But now you're making an argument in favor of the letter of the law, aren't you?
When have I ever made an argument for anything else?
I would personally very much like constitutions to mean exactly what they say, and to be formally amended to mean correct new things when it's decided they should mean something different than they did previously.
In an interpreted constitution, why wouldn't they be able to decide who is or isn't a person under the Constitution?
Yes, that's kinda my point. For the whole history of the United States from its very beginning, you've had an "interpreted constitution" whose words the Supreme Court interpreted to mean whatever it was politically useful for it to mean, disregarding its actual plainly spoken words.
And there's no example better than how for an entire century, the first century of USA's existence people pretended that slavery was allowed under the constitution, when clearly it was outlawed under the 4th and 5th amendment.
If you want a non-living, non-evolving, non-speciously interpreted Constitution, sure, I'd personally LOVE that. But don't tell me you ever *actually* had that before at any time in the history of the United States, from its very founding.
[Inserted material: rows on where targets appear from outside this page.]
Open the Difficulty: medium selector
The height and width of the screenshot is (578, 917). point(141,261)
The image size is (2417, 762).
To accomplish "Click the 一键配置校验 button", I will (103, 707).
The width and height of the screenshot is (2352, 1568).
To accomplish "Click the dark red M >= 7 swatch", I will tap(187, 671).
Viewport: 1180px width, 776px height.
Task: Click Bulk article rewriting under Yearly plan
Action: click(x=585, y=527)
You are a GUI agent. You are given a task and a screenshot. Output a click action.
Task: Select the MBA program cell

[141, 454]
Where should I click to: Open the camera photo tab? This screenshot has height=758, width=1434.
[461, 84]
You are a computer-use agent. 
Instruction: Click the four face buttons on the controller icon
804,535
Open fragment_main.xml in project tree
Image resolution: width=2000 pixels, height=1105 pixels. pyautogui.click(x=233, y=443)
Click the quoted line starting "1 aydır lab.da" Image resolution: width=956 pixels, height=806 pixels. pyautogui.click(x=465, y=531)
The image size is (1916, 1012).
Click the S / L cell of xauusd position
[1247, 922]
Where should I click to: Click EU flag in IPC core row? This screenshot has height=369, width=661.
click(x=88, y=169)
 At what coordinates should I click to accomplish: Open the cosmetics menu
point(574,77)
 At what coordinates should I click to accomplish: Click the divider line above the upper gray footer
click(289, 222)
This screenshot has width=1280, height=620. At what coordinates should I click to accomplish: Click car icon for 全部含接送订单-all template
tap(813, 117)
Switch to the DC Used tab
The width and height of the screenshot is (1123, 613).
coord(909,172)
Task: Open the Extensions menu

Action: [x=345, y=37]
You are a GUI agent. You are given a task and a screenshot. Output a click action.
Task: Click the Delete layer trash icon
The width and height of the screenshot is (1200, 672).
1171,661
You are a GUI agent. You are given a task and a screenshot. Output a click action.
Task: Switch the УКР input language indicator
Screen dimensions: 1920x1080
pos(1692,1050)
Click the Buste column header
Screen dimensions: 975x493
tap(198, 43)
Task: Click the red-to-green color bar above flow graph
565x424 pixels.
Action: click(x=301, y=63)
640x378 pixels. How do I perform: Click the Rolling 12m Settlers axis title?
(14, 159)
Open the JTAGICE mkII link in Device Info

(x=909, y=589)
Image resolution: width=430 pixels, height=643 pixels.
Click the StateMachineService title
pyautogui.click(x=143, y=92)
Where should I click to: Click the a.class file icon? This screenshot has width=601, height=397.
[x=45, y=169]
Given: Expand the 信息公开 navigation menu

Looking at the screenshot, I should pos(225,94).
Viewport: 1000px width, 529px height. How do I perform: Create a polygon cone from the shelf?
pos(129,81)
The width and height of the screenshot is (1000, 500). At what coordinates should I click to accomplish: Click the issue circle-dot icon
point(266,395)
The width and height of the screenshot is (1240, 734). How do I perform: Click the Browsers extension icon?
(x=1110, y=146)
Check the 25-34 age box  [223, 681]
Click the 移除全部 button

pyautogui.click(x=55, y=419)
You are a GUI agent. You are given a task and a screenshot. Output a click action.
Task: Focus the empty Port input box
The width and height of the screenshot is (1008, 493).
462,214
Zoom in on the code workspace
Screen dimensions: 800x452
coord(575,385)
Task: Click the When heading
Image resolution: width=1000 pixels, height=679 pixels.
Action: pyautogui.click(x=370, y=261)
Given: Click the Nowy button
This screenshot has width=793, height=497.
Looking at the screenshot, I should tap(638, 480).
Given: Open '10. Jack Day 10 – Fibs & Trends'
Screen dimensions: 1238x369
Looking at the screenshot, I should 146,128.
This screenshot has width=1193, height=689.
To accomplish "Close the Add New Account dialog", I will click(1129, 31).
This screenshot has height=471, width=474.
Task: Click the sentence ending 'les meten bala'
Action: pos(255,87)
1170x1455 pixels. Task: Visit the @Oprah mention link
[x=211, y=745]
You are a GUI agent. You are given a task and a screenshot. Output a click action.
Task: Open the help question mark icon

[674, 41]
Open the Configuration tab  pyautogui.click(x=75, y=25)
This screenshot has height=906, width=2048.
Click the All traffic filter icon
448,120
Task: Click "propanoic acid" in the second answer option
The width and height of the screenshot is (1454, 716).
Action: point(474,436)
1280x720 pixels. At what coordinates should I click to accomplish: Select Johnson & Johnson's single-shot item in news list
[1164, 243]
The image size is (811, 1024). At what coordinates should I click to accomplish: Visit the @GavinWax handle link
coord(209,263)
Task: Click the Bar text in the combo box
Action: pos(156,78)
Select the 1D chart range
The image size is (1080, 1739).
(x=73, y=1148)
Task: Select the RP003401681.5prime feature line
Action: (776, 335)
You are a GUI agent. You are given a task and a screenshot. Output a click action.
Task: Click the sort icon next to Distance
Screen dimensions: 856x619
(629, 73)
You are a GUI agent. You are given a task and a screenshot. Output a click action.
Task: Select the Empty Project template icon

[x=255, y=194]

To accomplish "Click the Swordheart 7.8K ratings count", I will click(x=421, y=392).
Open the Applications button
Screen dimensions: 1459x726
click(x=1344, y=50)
Declaring a fetus a non-person is actually much less specious than declaring black people non-persons just for the sake of those amendments, and simultaneoulsy counting them as persons for the sake of article 1, section 2. It takes a good amount of double-think, black people they be persons whenever we need them to be, no? Slaves are useful that way, persons for purpose of article 1, not actually persons for purposes of the bill of rights.